- Supreme Court of the United States

Argued December 9, 2024 Decided April 30, 2025
- Full case name: Nick Feliciano v. Department of Transportation
- Docket no.: 23-861
- Citations: 605 U.S. 38 (more)
- Argument: Oral argument
- Decision: Opinion

Court membership
- Chief Justice John Roberts Associate Justices Clarence Thomas · Samuel Alito Sonia Sotomayor · Elena Kagan Neil Gorsuch · Brett Kavanaugh Amy Coney Barrett · Ketanji Brown Jackson

Case opinions
- Majority: Gorsuch, joined by Roberts, Sotomayor, Kavanaugh, and Barrett
- Dissent: Thomas, joined by Alito, Kagan, and Jackson

Laws applied
- 5 U.S.C. § 5538, 10 U.S.C. § 101, and 10 U.S.C. § 12301

= Feliciano v. Department of Transportation =

2025 US Supreme Court case

Feliciano v. Department of Transportation, , is a United States Supreme Court case holding that American military reservists are entitled to differential pay whenever they are called to active duty during a national emergency, regardless of whether their service is substantially connected to the emergency.

== Background ==
Aside from the active personnel of the United States Armed Forces, the United States maintains seven reserve components. The 2009 Omnibus Appropriations Act required the federal government to compensate reservists for the difference between their military and civilian pay when calling them to active duty "during a national emergency," among other situations.

In 2012, Nick Feliciano was called from his civilian work as an air traffic controller with the Federal Aviation Administration to support the Coast Guard Reserve by escorting ships to and from harbor during Operations Iraqi Freedom and Enduring Freedom. After his claim for differential pay was denied by the Merit Systems Protection Board and Court of Appeals for the Federal Circuit, Feliciano appealed to the Supreme Court.

== Supreme Court ==
Writing for the majority, Associate Justice Neil Gorsuch held that reservists called to active duty during a national emergency do not need to prove that their service was substantively connected to the emergency. In United States v. Ressam (2008), the Supreme Court previously held that in statutory interpretation, "during" ordinarily denotes a temporal link. Gorsuch further highlighted the difficulty of sufficiently relating one's service to a national emergency, given that all reservists ultimately support the American military.

=== Dissent ===
Associate Justice Clarence Thomas wrote a dissenting opinion warning that other portions of Title 10 of the US Code refer to "contingency operations" with the expectation of use in circumstances related to a national emergency, rather than solely during such events.

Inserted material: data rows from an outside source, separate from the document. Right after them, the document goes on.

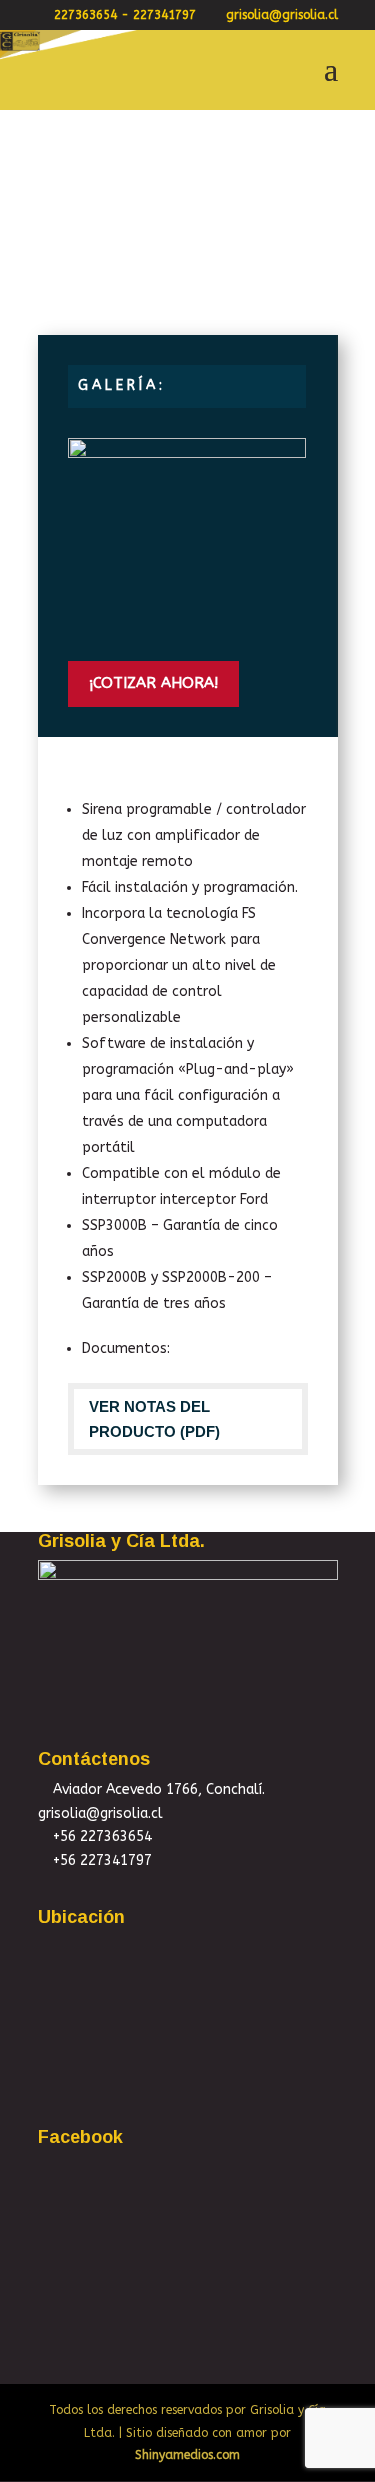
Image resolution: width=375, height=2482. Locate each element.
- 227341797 (158, 15)
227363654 (85, 15)
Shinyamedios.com (187, 2455)
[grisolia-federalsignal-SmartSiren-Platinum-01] (187, 630)
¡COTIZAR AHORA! (153, 683)
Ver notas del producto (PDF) (154, 1419)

The majority responded that the doctrine of constitutional avoidance would allow courts to limit excessive application of military law.

Thomas argued that because there has only been one year without national emergencies since 1933, this decision will near-constantly entitle reservists to differential pay. Gorsuch rebutted that textualism demands adherence to the natural reading unless absurd.